● Problem to solve: Rescale the records from the start through the line that contains "Image resolution: width=709", including that line. Give every line again, requests included. Multiply each number in the answers (the coordinates, plus any width and height figures stated in an answer) by 1.8 and round to a whole number, with halves rounded up.

# # # # # # #

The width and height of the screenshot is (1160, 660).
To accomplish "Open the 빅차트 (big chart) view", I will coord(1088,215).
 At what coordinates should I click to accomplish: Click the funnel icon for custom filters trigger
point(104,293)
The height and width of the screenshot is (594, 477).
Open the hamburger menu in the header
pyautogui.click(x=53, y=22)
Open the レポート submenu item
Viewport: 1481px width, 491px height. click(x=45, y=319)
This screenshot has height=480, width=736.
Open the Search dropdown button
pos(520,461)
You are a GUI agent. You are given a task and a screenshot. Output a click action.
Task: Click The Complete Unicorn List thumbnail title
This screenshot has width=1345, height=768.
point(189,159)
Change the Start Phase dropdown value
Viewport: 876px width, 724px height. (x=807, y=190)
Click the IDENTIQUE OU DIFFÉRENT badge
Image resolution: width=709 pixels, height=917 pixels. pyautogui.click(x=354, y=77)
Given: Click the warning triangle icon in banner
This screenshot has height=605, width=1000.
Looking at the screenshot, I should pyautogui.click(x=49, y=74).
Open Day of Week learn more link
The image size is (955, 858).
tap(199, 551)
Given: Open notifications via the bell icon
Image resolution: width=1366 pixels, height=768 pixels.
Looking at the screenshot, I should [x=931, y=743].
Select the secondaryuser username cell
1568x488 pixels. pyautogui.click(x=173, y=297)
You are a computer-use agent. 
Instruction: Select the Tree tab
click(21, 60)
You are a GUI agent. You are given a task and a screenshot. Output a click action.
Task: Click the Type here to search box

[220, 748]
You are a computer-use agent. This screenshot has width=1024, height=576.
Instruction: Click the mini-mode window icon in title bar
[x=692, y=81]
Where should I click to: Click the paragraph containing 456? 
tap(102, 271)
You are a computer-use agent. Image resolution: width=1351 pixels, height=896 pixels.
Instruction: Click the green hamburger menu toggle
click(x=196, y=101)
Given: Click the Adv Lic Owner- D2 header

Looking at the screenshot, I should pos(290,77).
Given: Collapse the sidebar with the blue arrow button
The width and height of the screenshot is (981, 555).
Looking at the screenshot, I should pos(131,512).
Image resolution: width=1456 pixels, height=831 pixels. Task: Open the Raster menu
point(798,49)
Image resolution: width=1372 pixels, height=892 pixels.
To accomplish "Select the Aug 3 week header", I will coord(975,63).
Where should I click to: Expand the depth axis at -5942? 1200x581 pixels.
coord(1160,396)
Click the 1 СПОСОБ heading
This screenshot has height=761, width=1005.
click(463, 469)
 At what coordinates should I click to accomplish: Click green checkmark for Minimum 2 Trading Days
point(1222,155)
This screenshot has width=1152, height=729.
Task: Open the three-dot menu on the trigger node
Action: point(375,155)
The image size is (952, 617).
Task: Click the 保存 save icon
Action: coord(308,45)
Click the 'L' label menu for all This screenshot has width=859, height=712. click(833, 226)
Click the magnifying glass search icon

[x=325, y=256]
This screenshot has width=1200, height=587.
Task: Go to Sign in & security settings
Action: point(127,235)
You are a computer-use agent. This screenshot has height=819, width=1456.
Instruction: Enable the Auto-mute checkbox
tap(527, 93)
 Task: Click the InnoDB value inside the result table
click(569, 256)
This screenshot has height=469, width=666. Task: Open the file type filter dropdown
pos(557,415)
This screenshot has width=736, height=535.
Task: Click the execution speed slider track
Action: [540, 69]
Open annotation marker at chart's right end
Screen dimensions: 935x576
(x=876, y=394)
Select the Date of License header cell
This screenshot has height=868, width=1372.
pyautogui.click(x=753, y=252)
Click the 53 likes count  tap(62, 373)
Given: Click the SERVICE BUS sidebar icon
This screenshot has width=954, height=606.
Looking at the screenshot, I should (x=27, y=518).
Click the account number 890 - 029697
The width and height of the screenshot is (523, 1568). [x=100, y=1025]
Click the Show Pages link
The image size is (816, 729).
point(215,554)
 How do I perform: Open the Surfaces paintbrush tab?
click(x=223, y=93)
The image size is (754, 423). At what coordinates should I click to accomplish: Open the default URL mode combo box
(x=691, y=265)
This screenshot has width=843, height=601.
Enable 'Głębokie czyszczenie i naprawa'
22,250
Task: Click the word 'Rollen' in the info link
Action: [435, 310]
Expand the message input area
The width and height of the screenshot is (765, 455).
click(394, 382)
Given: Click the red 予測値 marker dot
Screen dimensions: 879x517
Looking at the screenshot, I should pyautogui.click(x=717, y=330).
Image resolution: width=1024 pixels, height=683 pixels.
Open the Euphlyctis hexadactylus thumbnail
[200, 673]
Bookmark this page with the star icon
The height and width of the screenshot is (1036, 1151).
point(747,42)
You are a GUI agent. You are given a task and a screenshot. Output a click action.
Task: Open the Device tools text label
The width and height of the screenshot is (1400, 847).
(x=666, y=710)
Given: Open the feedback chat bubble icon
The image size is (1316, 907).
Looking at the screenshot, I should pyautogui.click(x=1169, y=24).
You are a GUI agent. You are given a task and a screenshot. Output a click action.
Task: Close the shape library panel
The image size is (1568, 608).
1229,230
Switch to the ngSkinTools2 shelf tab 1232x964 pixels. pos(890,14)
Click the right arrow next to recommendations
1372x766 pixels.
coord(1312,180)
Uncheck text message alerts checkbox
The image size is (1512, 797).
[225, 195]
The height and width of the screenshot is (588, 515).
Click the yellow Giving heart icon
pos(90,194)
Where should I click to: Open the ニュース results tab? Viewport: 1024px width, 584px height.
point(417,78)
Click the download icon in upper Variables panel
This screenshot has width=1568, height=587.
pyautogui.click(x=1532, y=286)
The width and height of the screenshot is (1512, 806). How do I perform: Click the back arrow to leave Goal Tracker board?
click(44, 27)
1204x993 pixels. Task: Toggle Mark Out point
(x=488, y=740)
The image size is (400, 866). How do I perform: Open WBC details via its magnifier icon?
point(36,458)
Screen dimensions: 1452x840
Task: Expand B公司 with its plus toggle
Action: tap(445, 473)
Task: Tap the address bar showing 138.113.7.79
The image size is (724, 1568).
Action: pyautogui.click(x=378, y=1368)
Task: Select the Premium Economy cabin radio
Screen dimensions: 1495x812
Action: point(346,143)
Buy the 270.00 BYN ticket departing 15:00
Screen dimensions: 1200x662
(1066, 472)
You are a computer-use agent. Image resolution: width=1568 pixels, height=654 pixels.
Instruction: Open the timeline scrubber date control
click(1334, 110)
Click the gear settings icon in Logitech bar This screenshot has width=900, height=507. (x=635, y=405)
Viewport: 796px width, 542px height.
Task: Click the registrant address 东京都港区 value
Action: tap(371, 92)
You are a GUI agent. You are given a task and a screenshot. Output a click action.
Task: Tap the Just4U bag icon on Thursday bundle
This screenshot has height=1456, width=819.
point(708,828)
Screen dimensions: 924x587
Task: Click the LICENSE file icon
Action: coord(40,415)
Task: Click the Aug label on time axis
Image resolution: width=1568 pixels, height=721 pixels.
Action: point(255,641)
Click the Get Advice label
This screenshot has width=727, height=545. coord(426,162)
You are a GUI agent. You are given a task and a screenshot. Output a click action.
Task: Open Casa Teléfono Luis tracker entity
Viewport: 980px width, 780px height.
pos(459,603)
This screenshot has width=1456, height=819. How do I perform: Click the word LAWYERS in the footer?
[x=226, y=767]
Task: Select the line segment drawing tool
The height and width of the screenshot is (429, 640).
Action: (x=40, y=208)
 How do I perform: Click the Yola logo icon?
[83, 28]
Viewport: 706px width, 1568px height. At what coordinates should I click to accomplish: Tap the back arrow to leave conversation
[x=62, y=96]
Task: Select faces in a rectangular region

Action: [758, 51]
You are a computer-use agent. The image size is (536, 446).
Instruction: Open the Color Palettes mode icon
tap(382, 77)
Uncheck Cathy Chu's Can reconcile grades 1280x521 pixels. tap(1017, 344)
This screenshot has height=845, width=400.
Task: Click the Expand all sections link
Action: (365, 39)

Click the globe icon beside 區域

# # # # # # #

● Complete response:
The width and height of the screenshot is (1160, 660).
To accomplish "Open the 빅차트 (big chart) view", I will coord(1958,387).
 At what coordinates should I click to accomplish: Click the funnel icon for custom filters trigger
point(187,527)
The height and width of the screenshot is (594, 477).
Open the hamburger menu in the header
pyautogui.click(x=95, y=40)
Open the レポート submenu item
Viewport: 2666px width, 884px height. click(x=81, y=574)
This screenshot has height=480, width=736.
Open the Search dropdown button
pos(936,830)
You are a GUI agent. You are given a task and a screenshot. Output a click action.
Task: Click The Complete Unicorn List thumbnail title
This screenshot has width=1345, height=768.
point(340,286)
Change the Start Phase dropdown value
Viewport: 1577px width, 1303px height. (x=1453, y=342)
Click the IDENTIQUE OU DIFFÉRENT badge
Image resolution: width=1276 pixels, height=1651 pixels. pyautogui.click(x=637, y=139)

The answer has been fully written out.